> [What is being asked]: Below are the records; give again exactly the line with "Task: Switch to the CAMERA tab", the line with "Given: Click the white heart on hot pink sock", and each line that lies between them, and nothing besides.

::::

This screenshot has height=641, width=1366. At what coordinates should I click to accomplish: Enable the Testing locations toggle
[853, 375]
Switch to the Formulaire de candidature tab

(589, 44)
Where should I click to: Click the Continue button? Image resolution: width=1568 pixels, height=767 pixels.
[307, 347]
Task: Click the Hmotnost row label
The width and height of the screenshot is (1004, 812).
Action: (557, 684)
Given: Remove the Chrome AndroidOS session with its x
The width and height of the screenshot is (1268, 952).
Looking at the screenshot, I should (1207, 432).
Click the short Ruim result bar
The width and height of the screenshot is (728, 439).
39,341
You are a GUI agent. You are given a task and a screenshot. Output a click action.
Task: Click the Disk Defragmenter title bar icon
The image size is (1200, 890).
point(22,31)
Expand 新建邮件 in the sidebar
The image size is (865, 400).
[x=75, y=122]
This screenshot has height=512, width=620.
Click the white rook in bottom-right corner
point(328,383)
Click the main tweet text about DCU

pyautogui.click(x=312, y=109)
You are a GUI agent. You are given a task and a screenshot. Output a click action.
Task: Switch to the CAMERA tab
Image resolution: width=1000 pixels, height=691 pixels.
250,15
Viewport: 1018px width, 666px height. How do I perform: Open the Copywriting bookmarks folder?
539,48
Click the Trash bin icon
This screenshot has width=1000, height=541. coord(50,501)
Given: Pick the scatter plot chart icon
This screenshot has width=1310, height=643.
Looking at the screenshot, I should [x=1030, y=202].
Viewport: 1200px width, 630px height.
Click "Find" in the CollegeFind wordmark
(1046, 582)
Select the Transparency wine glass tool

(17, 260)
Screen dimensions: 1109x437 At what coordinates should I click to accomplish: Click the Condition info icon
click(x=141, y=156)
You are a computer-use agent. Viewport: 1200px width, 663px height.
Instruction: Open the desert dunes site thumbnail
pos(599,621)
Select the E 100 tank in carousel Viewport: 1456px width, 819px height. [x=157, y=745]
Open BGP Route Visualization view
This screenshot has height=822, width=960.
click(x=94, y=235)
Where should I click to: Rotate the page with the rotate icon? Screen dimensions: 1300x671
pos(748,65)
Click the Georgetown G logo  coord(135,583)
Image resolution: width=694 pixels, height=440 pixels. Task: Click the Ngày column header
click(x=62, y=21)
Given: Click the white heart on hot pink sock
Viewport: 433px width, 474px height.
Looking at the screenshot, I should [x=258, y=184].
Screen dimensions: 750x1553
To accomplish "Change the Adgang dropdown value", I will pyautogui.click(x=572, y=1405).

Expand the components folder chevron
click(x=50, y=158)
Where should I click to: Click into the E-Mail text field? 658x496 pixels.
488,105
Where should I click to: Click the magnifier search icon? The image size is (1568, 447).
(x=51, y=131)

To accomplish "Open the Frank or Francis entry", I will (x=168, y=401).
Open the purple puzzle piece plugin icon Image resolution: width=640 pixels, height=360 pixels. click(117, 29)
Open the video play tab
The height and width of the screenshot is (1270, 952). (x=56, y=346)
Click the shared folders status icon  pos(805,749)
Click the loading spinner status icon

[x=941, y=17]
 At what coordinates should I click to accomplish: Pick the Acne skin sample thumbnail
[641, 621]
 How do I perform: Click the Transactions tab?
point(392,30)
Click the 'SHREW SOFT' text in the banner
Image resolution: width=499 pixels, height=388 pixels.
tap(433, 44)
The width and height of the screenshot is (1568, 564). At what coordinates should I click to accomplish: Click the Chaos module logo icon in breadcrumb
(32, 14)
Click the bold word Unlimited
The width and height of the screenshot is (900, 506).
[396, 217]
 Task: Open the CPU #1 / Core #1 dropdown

::::

> [Written solution]:
Task: Switch to the CAMERA tab
Image resolution: width=1000 pixels, height=691 pixels.
250,15
Viewport: 1018px width, 666px height. How do I perform: Open the Copywriting bookmarks folder?
539,48
Click the Trash bin icon
This screenshot has width=1000, height=541. coord(50,501)
Given: Pick the scatter plot chart icon
This screenshot has width=1310, height=643.
Looking at the screenshot, I should [x=1030, y=202].
Viewport: 1200px width, 630px height.
Click "Find" in the CollegeFind wordmark
(1046, 582)
Select the Transparency wine glass tool

(17, 260)
Screen dimensions: 1109x437 At what coordinates should I click to accomplish: Click the Condition info icon
click(x=141, y=156)
You are a computer-use agent. Viewport: 1200px width, 663px height.
Instruction: Open the desert dunes site thumbnail
pos(599,621)
Select the E 100 tank in carousel Viewport: 1456px width, 819px height. [x=157, y=745]
Open BGP Route Visualization view
This screenshot has height=822, width=960.
click(x=94, y=235)
Where should I click to: Rotate the page with the rotate icon? Screen dimensions: 1300x671
pos(748,65)
Click the Georgetown G logo  coord(135,583)
Image resolution: width=694 pixels, height=440 pixels. Task: Click the Ngày column header
click(x=62, y=21)
Given: Click the white heart on hot pink sock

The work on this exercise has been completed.